* _WHAT THE TASK ASKS_
Retyping the entries exactly is all that is required.

* _INFORMATION SUPPLIED_
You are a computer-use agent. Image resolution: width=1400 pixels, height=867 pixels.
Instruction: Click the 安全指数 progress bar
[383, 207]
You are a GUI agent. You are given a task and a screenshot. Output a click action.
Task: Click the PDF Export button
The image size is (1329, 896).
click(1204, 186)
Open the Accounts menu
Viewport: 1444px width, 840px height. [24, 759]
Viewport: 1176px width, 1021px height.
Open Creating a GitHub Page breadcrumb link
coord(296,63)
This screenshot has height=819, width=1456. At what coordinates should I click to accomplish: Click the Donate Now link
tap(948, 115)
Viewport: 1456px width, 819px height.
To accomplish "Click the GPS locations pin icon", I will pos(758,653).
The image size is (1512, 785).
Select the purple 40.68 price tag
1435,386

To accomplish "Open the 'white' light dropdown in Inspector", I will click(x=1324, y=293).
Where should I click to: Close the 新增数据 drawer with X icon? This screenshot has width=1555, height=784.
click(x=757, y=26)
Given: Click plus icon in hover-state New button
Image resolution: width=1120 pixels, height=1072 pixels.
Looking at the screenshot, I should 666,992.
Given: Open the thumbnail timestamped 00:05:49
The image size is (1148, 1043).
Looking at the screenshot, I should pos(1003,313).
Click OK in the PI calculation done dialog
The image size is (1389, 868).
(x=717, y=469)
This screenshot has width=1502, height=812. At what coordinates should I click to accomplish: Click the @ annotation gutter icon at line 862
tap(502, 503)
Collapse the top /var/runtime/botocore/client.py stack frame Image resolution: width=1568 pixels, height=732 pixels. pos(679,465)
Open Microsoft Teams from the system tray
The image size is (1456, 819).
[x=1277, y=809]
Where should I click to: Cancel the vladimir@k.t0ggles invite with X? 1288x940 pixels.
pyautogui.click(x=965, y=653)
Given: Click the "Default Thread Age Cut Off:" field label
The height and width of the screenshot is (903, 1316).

* _SOLUTION_
You are a computer-use agent. Image resolution: width=1400 pixels, height=867 pixels.
Instruction: Click the 安全指数 progress bar
[383, 207]
You are a GUI agent. You are given a task and a screenshot. Output a click action.
Task: Click the PDF Export button
The image size is (1329, 896).
click(1204, 186)
Open the Accounts menu
Viewport: 1444px width, 840px height. [24, 759]
Viewport: 1176px width, 1021px height.
Open Creating a GitHub Page breadcrumb link
coord(296,63)
This screenshot has height=819, width=1456. At what coordinates should I click to accomplish: Click the Donate Now link
tap(948, 115)
Viewport: 1456px width, 819px height.
To accomplish "Click the GPS locations pin icon", I will pos(758,653).
The image size is (1512, 785).
Select the purple 40.68 price tag
1435,386

To accomplish "Open the 'white' light dropdown in Inspector", I will click(x=1324, y=293).
Where should I click to: Close the 新增数据 drawer with X icon? This screenshot has width=1555, height=784.
click(x=757, y=26)
Given: Click plus icon in hover-state New button
Image resolution: width=1120 pixels, height=1072 pixels.
Looking at the screenshot, I should 666,992.
Given: Open the thumbnail timestamped 00:05:49
The image size is (1148, 1043).
Looking at the screenshot, I should pos(1003,313).
Click OK in the PI calculation done dialog
The image size is (1389, 868).
(x=717, y=469)
This screenshot has width=1502, height=812. At what coordinates should I click to accomplish: Click the @ annotation gutter icon at line 862
tap(502, 503)
Collapse the top /var/runtime/botocore/client.py stack frame Image resolution: width=1568 pixels, height=732 pixels. pos(679,465)
Open Microsoft Teams from the system tray
The image size is (1456, 819).
[x=1277, y=809]
Where should I click to: Cancel the vladimir@k.t0ggles invite with X? 1288x940 pixels.
pyautogui.click(x=965, y=653)
Given: Click the "Default Thread Age Cut Off:" field label
The height and width of the screenshot is (903, 1316).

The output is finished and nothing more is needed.